Friday, February 23, 2007

PUNISHING PUNITIVE DAMAGES

The Supreme Court has decided (in the case of Philip Morris USA v. Williams) that the due process clause prohibits calculating punitive damages based upon harm caused to strangers to the litigation. The closeness of the vote reflects that there are valid arguments on both sides of this issue.

Let us assume that someone has been killed as the result of a defective tire. In the first law suit, the manufacturer learns that the tire is defective. Nonetheless, it continues to manufacture the tire and 100 more persons are killed as a result. Should not the company suffer a greater punishment with each new death? The more deaths; the more egregious the conduct to be punished. Therefore, it would be wrong not to consider harm to others so long as there was adequate proof of the prior deaths and their cause. The purpose of punitive damages is to punish past and deter future wrongful conduct. The continuance of that outrageous conduct in the face of knowledge as to its harmful consequences should certainly serve as one of the bases for calculating punitive damages. The prior conduct and record of a criminal defendant is considered in deciding the severity of punishment, even though the defendant may have already suffered punishment for those prior crimes. Why should it be any different in meting out punishment in a civil matter in which punitive damages are warranted?

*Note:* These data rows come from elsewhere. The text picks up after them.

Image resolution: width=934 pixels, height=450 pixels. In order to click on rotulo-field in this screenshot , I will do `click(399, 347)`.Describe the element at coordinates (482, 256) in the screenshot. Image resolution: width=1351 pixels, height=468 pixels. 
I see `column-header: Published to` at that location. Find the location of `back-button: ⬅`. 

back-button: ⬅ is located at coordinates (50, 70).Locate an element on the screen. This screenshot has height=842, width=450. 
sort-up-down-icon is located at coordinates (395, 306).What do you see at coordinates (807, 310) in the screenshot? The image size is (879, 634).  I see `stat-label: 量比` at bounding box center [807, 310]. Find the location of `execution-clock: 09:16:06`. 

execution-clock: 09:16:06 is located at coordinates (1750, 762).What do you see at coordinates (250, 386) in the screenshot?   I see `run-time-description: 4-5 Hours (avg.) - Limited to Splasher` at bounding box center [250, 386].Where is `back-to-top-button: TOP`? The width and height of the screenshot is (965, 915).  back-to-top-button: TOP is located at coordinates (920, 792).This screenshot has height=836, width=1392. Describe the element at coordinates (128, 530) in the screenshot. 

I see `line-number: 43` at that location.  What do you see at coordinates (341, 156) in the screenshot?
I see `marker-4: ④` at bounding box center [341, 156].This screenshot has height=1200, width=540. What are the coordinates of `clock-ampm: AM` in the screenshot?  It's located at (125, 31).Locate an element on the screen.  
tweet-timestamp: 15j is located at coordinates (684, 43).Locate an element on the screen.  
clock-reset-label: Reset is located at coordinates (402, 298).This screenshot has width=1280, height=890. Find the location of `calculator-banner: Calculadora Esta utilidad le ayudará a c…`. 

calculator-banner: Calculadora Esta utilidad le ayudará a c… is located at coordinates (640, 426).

But now let us assume that at several trials brought on behalf of those who have died from the defective tire, each jury is told about the 100 deaths as a basis for calculating punitive damages. Each then would be punishing the manufacture for the same 100 deaths. Therefore, it would be wrong to consider harm to others if it resulted in repetitive punitive damage awards for the same conduct and harm.

I wrestled with this very issue in 1989 in the case of Juzwin v. Amtorg Trading Co., 705 F. Supp. 1053, and concluded that multiple awards of punitive damages based upon injuries to others violated the due process clause, the only decision I ever made that was praised by the Wall Street Journal. Despite that praise, I eventually and unilaterally withdrew the decision, concluding that I did not have the power or authority to effectuate such a decision---that it required the Supreme Court or the Congress to do so. The Supreme Court has now spoken, but I continue to have the same concerns expressed above. The ability of citizens to punish others for outrageous conduct in instances in which government cannot or will not is a power worth preserving, but it is essential that guidelines be established so as to lead courts through this current quagmire.